• WHAT THE TASK REQUIRES: Can you give the entries below again with every "Viewport" renamed to "Display" and everything else left as it is?

• DATA LINES:
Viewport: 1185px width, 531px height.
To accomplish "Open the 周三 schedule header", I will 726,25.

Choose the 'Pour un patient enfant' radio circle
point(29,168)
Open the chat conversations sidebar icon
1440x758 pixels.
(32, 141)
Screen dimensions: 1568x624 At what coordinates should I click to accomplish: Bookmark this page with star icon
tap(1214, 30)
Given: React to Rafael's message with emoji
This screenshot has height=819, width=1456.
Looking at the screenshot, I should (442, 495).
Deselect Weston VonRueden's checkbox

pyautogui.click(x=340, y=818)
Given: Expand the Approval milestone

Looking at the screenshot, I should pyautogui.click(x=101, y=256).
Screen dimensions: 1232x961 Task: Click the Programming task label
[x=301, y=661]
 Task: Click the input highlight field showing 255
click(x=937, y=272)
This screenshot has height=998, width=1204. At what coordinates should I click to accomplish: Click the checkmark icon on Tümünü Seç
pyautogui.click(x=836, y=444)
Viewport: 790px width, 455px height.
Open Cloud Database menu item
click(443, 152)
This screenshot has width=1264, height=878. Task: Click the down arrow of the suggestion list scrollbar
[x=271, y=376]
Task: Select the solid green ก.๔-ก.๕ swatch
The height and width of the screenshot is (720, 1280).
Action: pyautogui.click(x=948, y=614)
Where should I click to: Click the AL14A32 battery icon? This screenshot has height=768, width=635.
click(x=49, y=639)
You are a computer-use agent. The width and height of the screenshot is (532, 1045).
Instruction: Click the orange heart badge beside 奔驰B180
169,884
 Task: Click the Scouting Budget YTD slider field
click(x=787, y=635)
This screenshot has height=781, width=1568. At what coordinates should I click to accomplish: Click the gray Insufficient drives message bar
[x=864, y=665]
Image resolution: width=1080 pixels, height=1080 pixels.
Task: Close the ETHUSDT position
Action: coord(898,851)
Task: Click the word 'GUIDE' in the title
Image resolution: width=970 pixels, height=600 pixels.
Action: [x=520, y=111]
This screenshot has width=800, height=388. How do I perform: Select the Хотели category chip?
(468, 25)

• OUTPUT FOR THIS TASK:
Display: 1185px width, 531px height.
To accomplish "Open the 周三 schedule header", I will 726,25.

Choose the 'Pour un patient enfant' radio circle
point(29,168)
Open the chat conversations sidebar icon
1440x758 pixels.
(32, 141)
Screen dimensions: 1568x624 At what coordinates should I click to accomplish: Bookmark this page with star icon
tap(1214, 30)
Given: React to Rafael's message with emoji
This screenshot has height=819, width=1456.
Looking at the screenshot, I should (442, 495).
Deselect Weston VonRueden's checkbox

pyautogui.click(x=340, y=818)
Given: Expand the Approval milestone

Looking at the screenshot, I should pyautogui.click(x=101, y=256).
Screen dimensions: 1232x961 Task: Click the Programming task label
[x=301, y=661]
 Task: Click the input highlight field showing 255
click(x=937, y=272)
This screenshot has height=998, width=1204. At what coordinates should I click to accomplish: Click the checkmark icon on Tümünü Seç
pyautogui.click(x=836, y=444)
Display: 790px width, 455px height.
Open Cloud Database menu item
click(443, 152)
This screenshot has width=1264, height=878. Task: Click the down arrow of the suggestion list scrollbar
[x=271, y=376]
Task: Select the solid green ก.๔-ก.๕ swatch
The height and width of the screenshot is (720, 1280).
Action: pyautogui.click(x=948, y=614)
Where should I click to: Click the AL14A32 battery icon? This screenshot has height=768, width=635.
click(x=49, y=639)
You are a computer-use agent. The width and height of the screenshot is (532, 1045).
Instruction: Click the orange heart badge beside 奔驰B180
169,884
 Task: Click the Scouting Budget YTD slider field
click(x=787, y=635)
This screenshot has height=781, width=1568. At what coordinates should I click to accomplish: Click the gray Insufficient drives message bar
[x=864, y=665]
Image resolution: width=1080 pixels, height=1080 pixels.
Task: Close the ETHUSDT position
Action: coord(898,851)
Task: Click the word 'GUIDE' in the title
Image resolution: width=970 pixels, height=600 pixels.
Action: [x=520, y=111]
This screenshot has width=800, height=388. How do I perform: Select the Хотели category chip?
(468, 25)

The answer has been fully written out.